Every Wednesday (more or less, and lately much less), I plan to post a look back at some of my past travels. You can find the rest of my travel posts here.
I’m getting to the point in my travel flashback series where it’s time to write about Florence, the city where it all began – that is, the place where I took my first big trip abroad (to a spot other than Canada or the Caribbean) without parental supervision. When I look back at my pictures from that summer Florence, I have to laugh – the photographs are not so great, and I was a total travel noob, ecstatic to be along for the ride but not very savvy about the tricks of traveling yet.
Looking back, the other theme of my photographs seems to be the joys of drinking in Italy; about 50% of my pictures are of various churches and monuments, and the other 50% are of my friends and I in Florentine bars with varying degrees of sketchiness. Ah, to be 19 in a country where you can legally drink. In the interest of preserving my dignity, I will only include one such picture here. This pretty much sums up the summer:
(Sidenote: man, were we proud of how that collection grew over the course of our month in Italy)
Now, onto more cultural things. During my month in Florence, my classmates and I were lucky enough to stay at the Villa Corsi Salviati, a gorgeous Renaissance villa in Sesto Fiorento, a suburb of Florence. Living at the Villa – parts of which date back to the 16th century (!!) – was quite literally akin to walking among history every day. I loved the Villa itself, but its beautiful gardens were even more spectacular. I’m just sad that I didn’t take more photographs of the Villa and its gardens.
While in Florence, we took classes on Renaissance politics, literature, and art history. Most of our art history classes were “out in the field,” so to speak – that is, we toured Florence’s many, many museums, palaces, and churches. We saw so much good art that it almost became a little overwhelming as the summer wore on!
On one of our first art walks around the city, we started at San Miniato al Monte, a basilica located at one of the city’s highest points, which of course provided spectacular views of Florence:
One of my favorite things about Florence was walking by the gold doors of the Baptistry and the imposing facade of the Duomo – which we were lucky enough to do on a regular basis. These are such iconic, ornate buildings; it blew me away to be able to see them all the time.
We also visited Palazzo Vecchio:
And Palazzo Medici:
And Basilica di Santa Croce:
And we also did a fair amount of wandering around the city and peeking down its winding back streets (usually while eating gelato, of course):
On one of our last nights in Italy, we had a spectacular dinner at a little restaurant near the Ponte Vecchio (whose name I truly wish I could remember).
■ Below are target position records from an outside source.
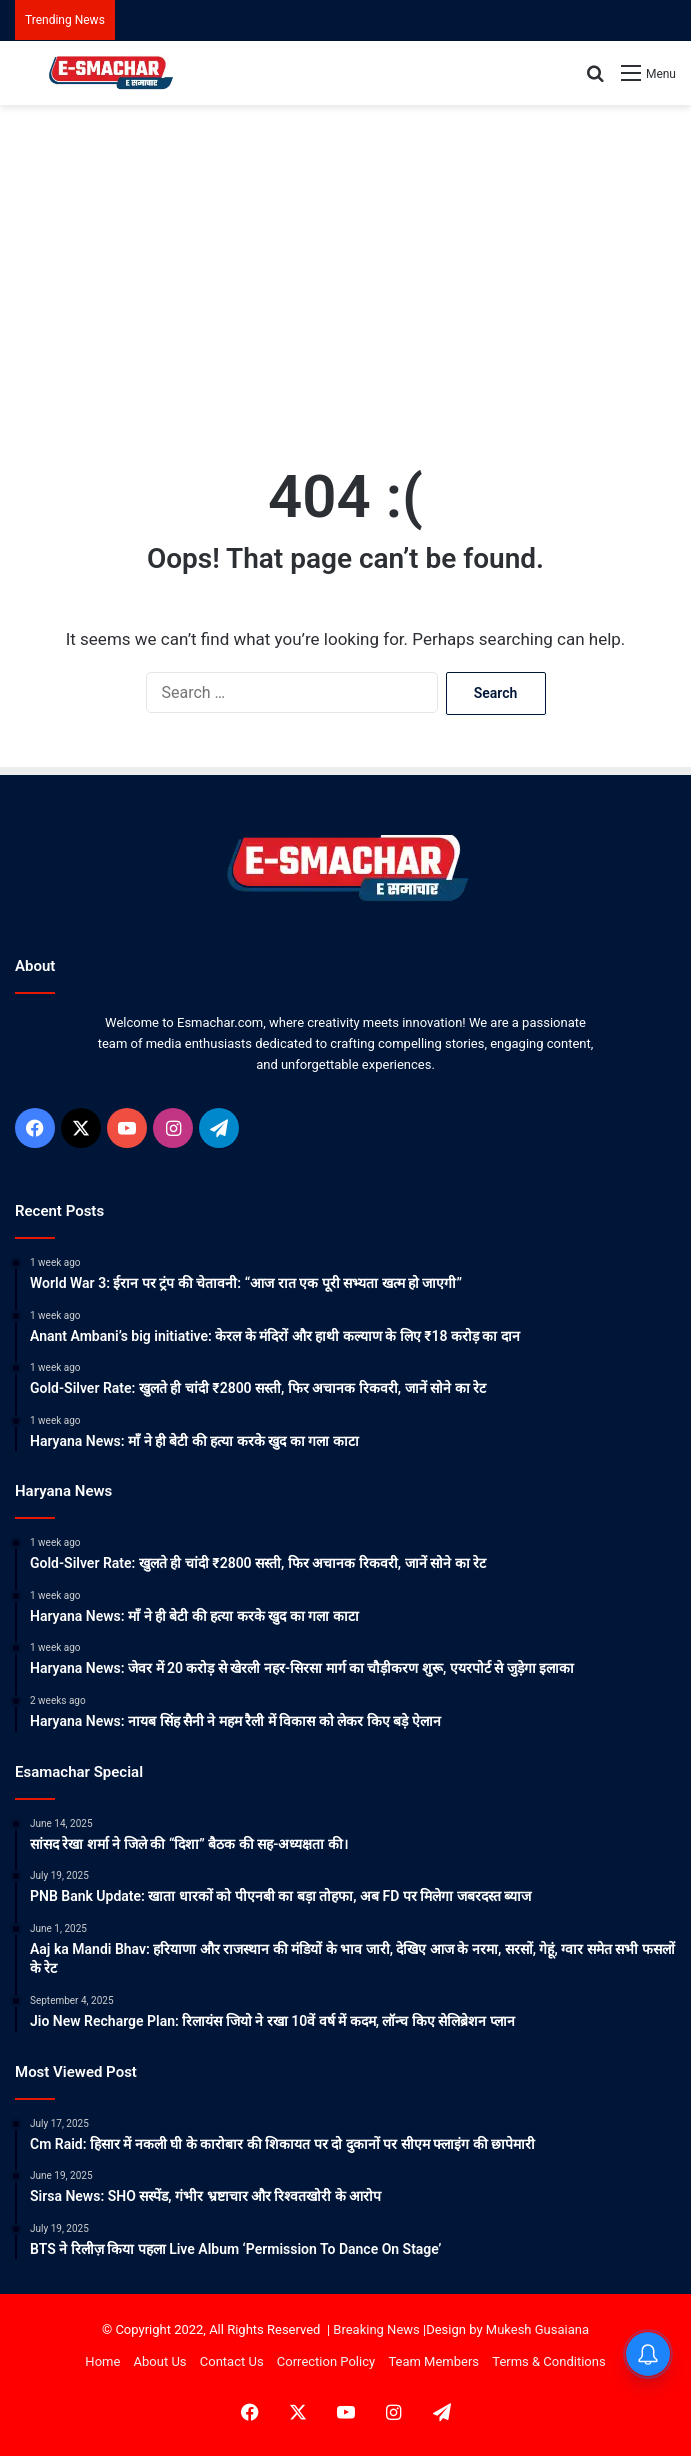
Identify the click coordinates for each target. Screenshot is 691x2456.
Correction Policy (326, 2361)
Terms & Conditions (548, 2361)
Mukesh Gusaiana (537, 2329)
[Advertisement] (345, 265)
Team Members (433, 2361)
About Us (160, 2361)
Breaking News (376, 2329)
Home (102, 2361)
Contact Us (232, 2361)
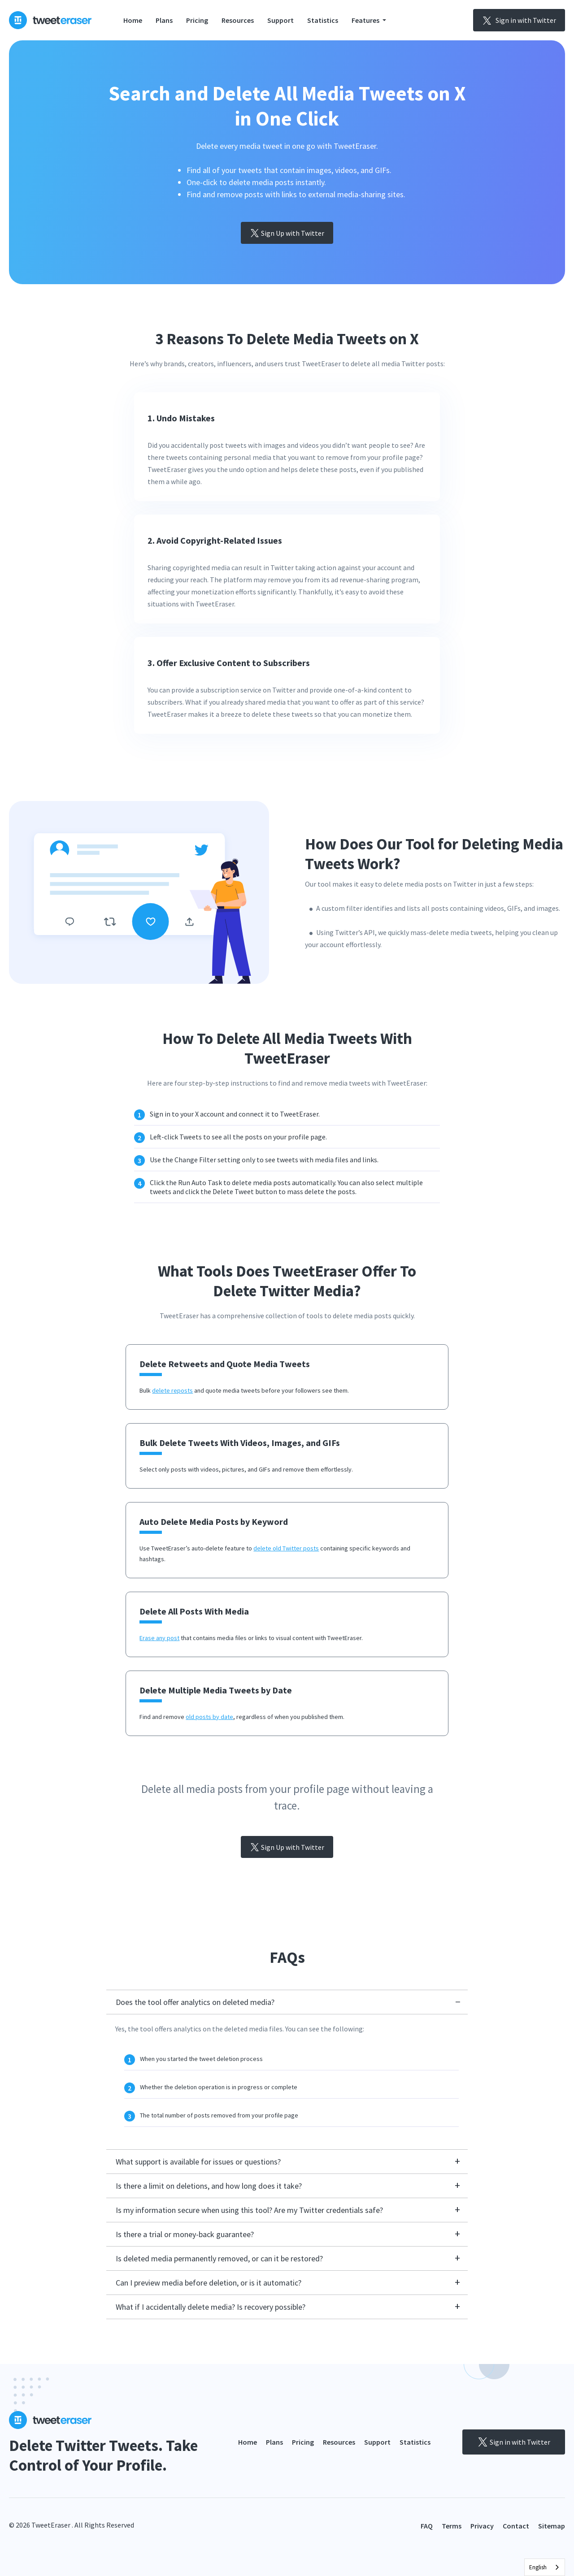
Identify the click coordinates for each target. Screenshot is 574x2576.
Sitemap (551, 2525)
Before dinner, we wandered around the Ponte Vecchio just as the sun was setting, which was a truly beautiful way to say goodbye to Florence.
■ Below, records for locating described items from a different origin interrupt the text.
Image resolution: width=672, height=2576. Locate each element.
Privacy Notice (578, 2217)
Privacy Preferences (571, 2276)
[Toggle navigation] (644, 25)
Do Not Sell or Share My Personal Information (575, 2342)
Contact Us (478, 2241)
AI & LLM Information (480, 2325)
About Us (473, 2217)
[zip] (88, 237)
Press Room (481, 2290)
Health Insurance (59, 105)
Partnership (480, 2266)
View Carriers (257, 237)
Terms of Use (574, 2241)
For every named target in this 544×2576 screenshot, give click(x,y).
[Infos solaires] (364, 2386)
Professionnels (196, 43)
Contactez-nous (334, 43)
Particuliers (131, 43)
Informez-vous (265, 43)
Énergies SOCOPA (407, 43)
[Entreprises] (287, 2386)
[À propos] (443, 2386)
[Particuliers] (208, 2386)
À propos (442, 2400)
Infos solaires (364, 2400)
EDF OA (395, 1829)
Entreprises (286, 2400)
It’s been a solid eight years since I set foot in Florence, and I think often about how that’s way too long and I need to get back. Yet I know that, of all the places I’ve ever traveled to, a return visit to Florence is possibly the one with the greatest possibility to disappoint me. Because even though I’m sure I’ll still love the city when I return, I’m not sure anything will ever quite compare to being there in the summer of 2005, roaming around Florence without a care in the world, having travel mishaps that turned into hilarious inside jokes, and discovering the magic of Italy for the very first time.